Differential expression analysis in single-cell transcriptomics enables the dissection of cell-type-specific responses to perturbations such as disease, trauma, or experimental manipulations. While many statistical methods are available to identify differentially expressed genes, the principles that distinguish these methods and their performance remain unclear.
Researchers at École Polytechnique Fédérale de Lausanne (EPFL) show that the relative performance of these methods is contingent on their ability to account for variation between biological replicates. Methods that ignore this inevitable variation are biased and prone to false discoveries. Indeed, the most widely used methods can discover hundreds of differentially expressed genes in the absence of biological differences. To exemplify these principles, the researchers exposed true and false discoveries of differentially expressed genes in the injured mouse spinal cord.

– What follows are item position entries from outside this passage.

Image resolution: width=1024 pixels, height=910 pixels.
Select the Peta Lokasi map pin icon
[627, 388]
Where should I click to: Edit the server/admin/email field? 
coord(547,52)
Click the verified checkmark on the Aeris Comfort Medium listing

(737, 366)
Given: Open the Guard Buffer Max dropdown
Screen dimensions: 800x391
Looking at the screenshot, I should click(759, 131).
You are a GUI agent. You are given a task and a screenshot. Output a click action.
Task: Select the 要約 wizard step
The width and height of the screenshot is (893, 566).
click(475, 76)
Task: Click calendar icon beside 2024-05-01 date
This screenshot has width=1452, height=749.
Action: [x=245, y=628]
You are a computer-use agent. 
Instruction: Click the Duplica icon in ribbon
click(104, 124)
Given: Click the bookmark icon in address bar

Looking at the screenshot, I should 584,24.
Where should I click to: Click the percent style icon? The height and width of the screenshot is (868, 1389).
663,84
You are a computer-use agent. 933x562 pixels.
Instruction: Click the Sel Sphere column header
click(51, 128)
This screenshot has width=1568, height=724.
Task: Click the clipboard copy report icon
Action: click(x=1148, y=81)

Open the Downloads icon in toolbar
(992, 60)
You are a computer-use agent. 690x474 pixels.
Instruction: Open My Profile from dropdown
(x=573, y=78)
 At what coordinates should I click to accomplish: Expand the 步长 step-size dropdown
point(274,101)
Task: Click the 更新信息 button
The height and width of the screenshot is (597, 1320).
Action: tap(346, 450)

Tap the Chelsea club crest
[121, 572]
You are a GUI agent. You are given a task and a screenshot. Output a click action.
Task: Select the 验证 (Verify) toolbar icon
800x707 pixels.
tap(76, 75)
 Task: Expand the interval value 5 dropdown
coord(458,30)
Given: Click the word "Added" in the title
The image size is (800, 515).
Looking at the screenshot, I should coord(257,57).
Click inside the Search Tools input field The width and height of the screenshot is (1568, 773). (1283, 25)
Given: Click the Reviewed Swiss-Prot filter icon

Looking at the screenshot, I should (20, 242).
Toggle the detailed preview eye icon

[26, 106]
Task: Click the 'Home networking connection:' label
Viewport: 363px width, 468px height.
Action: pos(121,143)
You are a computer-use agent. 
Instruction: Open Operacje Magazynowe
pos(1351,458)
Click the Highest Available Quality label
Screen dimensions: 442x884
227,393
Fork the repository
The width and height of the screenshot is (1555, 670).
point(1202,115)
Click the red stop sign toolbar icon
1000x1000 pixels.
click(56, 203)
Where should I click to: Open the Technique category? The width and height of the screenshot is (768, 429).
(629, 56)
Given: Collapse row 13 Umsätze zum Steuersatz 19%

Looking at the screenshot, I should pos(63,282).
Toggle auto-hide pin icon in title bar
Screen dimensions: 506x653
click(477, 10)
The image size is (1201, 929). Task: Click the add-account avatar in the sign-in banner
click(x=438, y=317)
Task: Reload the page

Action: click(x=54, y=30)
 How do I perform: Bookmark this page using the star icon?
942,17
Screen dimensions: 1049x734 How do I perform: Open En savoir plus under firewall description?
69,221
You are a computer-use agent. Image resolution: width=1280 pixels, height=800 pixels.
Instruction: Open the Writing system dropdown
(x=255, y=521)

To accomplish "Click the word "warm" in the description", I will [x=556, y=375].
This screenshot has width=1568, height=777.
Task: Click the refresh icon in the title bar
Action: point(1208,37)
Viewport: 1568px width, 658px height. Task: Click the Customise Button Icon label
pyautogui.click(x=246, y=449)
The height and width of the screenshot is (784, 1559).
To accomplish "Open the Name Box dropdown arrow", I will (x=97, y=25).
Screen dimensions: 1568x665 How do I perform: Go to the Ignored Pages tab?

DE analysis of single-cell data must account for biological replicates
a Schematic illustration of the experiment shown in b, in which the aggregation procedure was disabled and pseudobulk DE methods were applied to individual cells. b Left, AUCC of the original fourteen DE methods, plus six pseudobulk methods applied to individual cells, in the eighteen ground-truth datasets. Right, Spearman correlation between ERCC mean expression and –log10 p-value assigned by six pseudobulk DE methods, before and after disabling the aggregation procedure. c Schematic illustration of the experiment shown in d, in which the replicate associated with each cell was shuffled to produce ‘pseudo-replicates.’ d Left, AUCC of the original fourteen DE methods, plus six pseudobulk methods applied to pseudo-replicates, in the eighteen ground-truth datasets. Right, Spearman correlation between ERCC mean expression and –log10 p-value assigned by six pseudobulk DE methods, before and after shuffling replicates to produce pseudo-replicates. e Variance of gene expression in pseudobulks formed from biological replicates and pseudo-replicates in mouse bone marrow mononuclear cells stimulated with poly-I:C. Shuffling the replicate associated with each cell produced a systematic decrease in the variance of gene expression. Right, pie chart shows the proportion of genes with increased or decreased variance in pseudo-replicates, as compared to biological replicates. f Decreases in the variance of gene expression in pseudo-replicates as compared to biological replicates across 46 scRNA-seq datasets. Points show the mean variance in biological replicates; arrowheads show the mean variance in pseudo-replicates. g Left, expression of the gene c in biological replicates (points) and pseudo-replicates (arrowheads) from unstimulated cells and cells stimulated with poly-I:C, with the range of possible pseudo-replicate expression values shown as a density. Right, mean (horizontal line) and variance (shaded area) of Txnrd3 expression in biological replicates (left) and pseudo-replicates (right). P-values were calculated by edgeR-LRT.